SELECTED EXCERPT: Begin

What followed was a period of hell in their marriage that can only be described as apocalyptic, from the perspective of their son who didn’t know what was going on. I remember taking stock of my most treasured belongings about twice a year in anticipation of a separation. I’d pick what I could fit into a backpack and double check everything was there, then wait in silence next to it. The screaming would make its way into my room to fill the emptiness occasionally, past the melancholy twinkling of a wind chime and the rustling leaves of another long tropical afternoon that felt like it would never end.
My dad is good at many things, but he failed his wife. Who am I to judge, having never been a husband myself, but we can make some safe guesses here. I watched my mom — a warm, loving lady who loved her children more than her life and career — turn into a cold, detached voice echoing sorrow through the hallways of our home.
My dad played a big part in this: She never got what she wanted from him, and that ruined her. It’s not solely his fault, it never is in a marriage, but he certainly had a part to play. And he played poorly.
It was a loss he either never saw coming or couldn’t prevent in time.
When you see how bad things can get, you learn to not let it slide that far.
Seeing people take losses like these they weren’t prepared for showed me that sometimes we’re forced into hard choices. But seeing enough of these losses showed me that they’re preventable if you make the hard calls yourself before it’s time.
This is about changing your state of mind, remodeling your personality. In order to roll with the punches life throws at you, you need to move. You need to adapt — and sometimes in drastic ways. This constant changing is hard, because it takes energy to grow. And yet if you don’t make the harder choice to continue becoming a better person, things will catch up to you.
And then you’ll have to make hard choices that are worse.
For instance, I have an issue with my weight, being someone who loves food. It’s so embedded in my childhood and my culture that I just have a different relationship to flavors, meals, and food-related traditions. But the problem is if I leave my love for food as it is, I become an unhealthy human being. Time has proven this to be true: When I was 14, I was five feet tall and 80 kg. (Hint: It wasn’t because I was muscular.) But eventually I got my shit together and started eating right and exercising, both tremendously difficult choices I still make on a daily basis. And these hard choices I intentionally made makes me a healthier man, so I’m less likely to have to make a choice between amputating my left foot, or both my feet when I get diabetes at 50.

SELECTED EXCERPT: End
DATA SECTION: Begin

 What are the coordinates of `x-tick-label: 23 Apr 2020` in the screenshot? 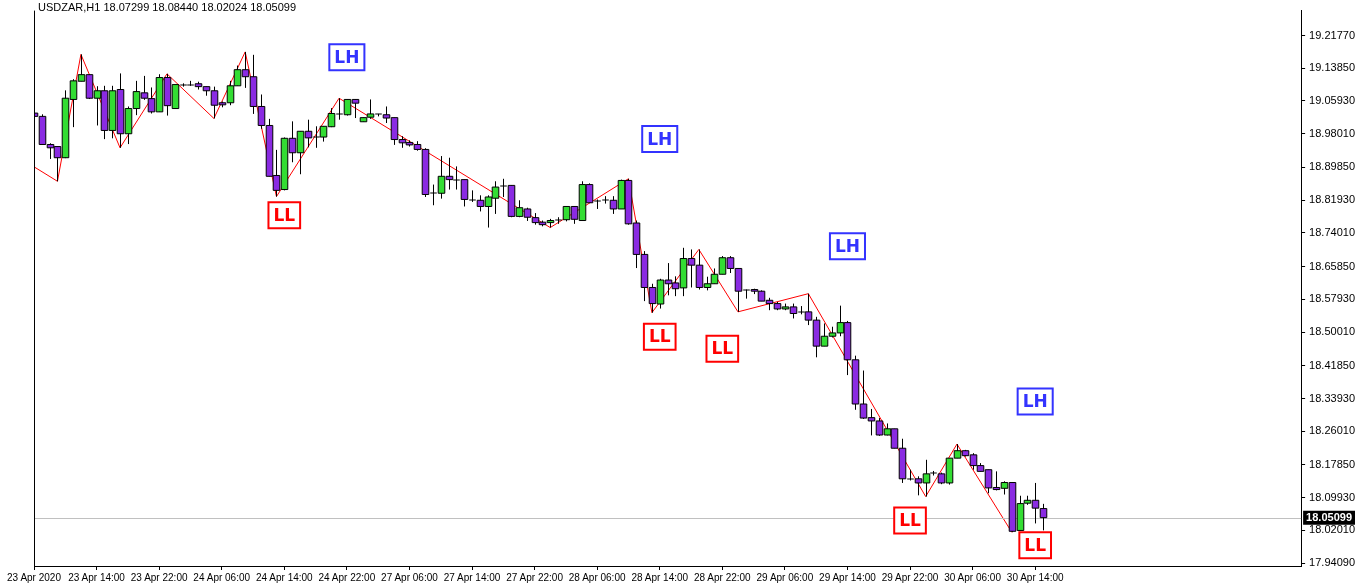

DATA SECTION: End

From the essay on making hard choices above, set down the passage starting at "My dad is good" and ending at "of our home.", word for word.

My dad is good at many things, but he failed his wife. Who am I to judge, having never been a husband myself, but we can make some safe guesses here. I watched my mom — a warm, loving lady who loved her children more than her life and career — turn into a cold, detached voice echoing sorrow through the hallways of our home.